Dört yaş çocuğu kendi kendine hareket edebilen, soru sorabilen, seçim yapabilen, kendisi hakkında bilgiler verebilen bir bireydir. Çok soru sorar, yapılan açıklamaları ilgi ile dinler. Yetişkini gözler, yaptıklarını tekrarlamaya çalışır, davranışlarını örnek alır. Zamanla yetişkinin çok tekrarlanan davranış özellikleri çocuk için de davranış örnekleri olmaya başlar. Hala gerçekle hayali karıştırma konusunda sorunları vardır. Yaptıkları konusunda hayal ürünü hikayeler anlatmaktan hoşlanır.
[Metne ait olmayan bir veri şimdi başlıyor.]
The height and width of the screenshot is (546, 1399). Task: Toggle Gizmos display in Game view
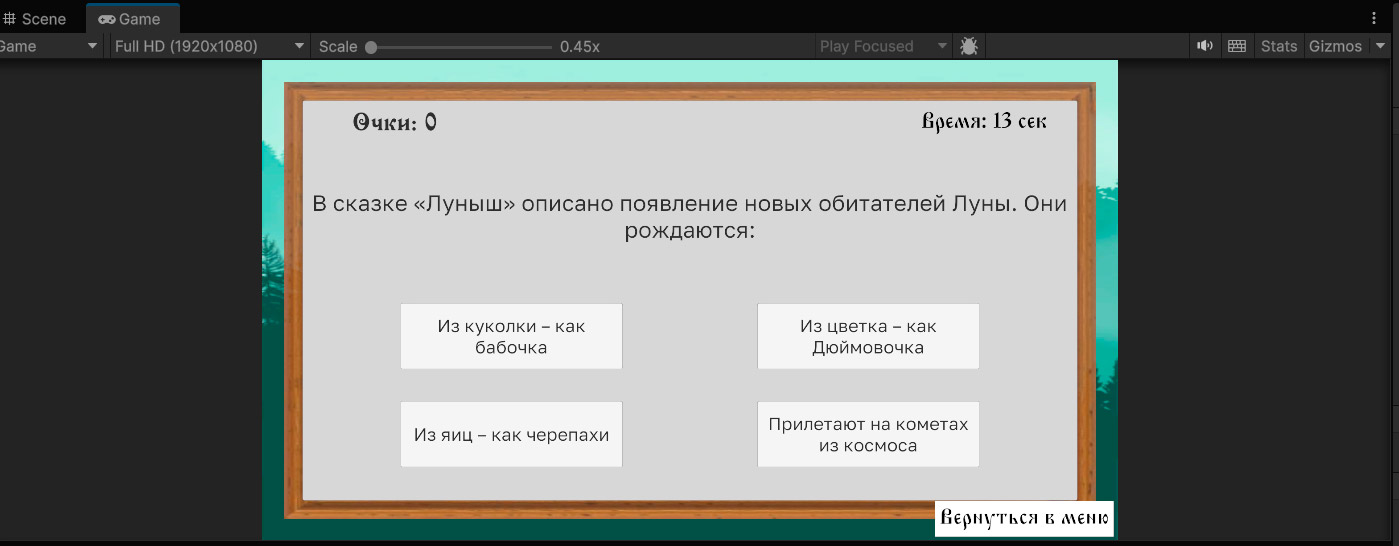click(1335, 46)
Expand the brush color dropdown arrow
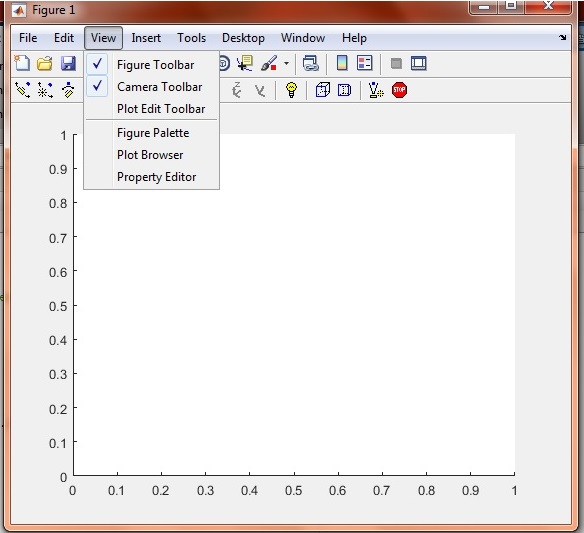The height and width of the screenshot is (533, 584). pos(286,63)
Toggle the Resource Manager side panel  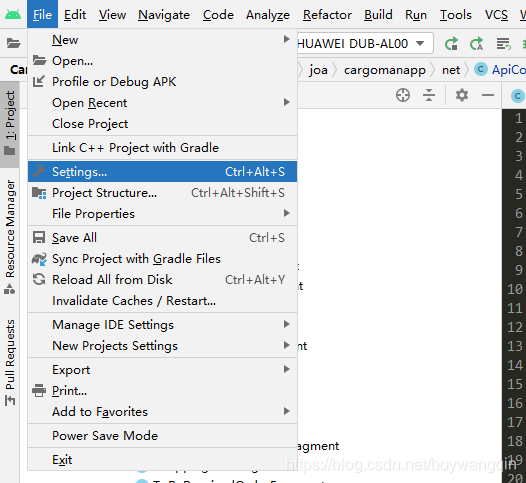point(10,237)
Bazı ebeveynler çocuğun yalan söylediğini düşünerek endişeye kapılır. Oysa bu durum yalan değil, çocuğun bilişsel gelişmesinin gereği, gerçekle gerçek olmayanın sınırını tam olarak ayıramamasından kaynaklanan geçici bir durumdur. Çocuk gerçekle gerçek olmayanın sınırını ayırabildiği zaman bu durum kendiliğinden kaybolur.
Duygusal Zeka:
Kişinin kendi duygularını tanıma, fark etme, karşısındaki ile empati kurabilme ve duygularını yaşamının her alanında kullanabilme becerisidir. Duygusal zeka çocuğun ne kadar akıllı, zeki olduğu ile değil, sosyal ve duygusal becerilerinin ne kadar gelişmiş olduğu ile ilgilenir.
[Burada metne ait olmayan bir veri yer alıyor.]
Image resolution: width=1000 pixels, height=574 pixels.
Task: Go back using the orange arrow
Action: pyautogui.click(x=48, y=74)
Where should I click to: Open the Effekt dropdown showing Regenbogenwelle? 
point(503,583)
Çocuklarda Özellikle 3-4 Yaş Döneminde Duygusal Zeka Gelişimi Nasıl Oluşur?
Duygusal zeka gelişimi çocuğun anne babası ve diğer yetişkinlerle kurduğu ilişkinin kalitesi ile ilişkilidir. Yetişkinlerle kurulan ilişki çocuğun gelecekteki tutum ve davranışlarını etkiler. Çocuğun duygularını tanıması, kendisini ve başkalarını anlaması, uygun tutum ve davranışları benimsemesi çevresi ile kurduğu ilişkiye bağlıdır.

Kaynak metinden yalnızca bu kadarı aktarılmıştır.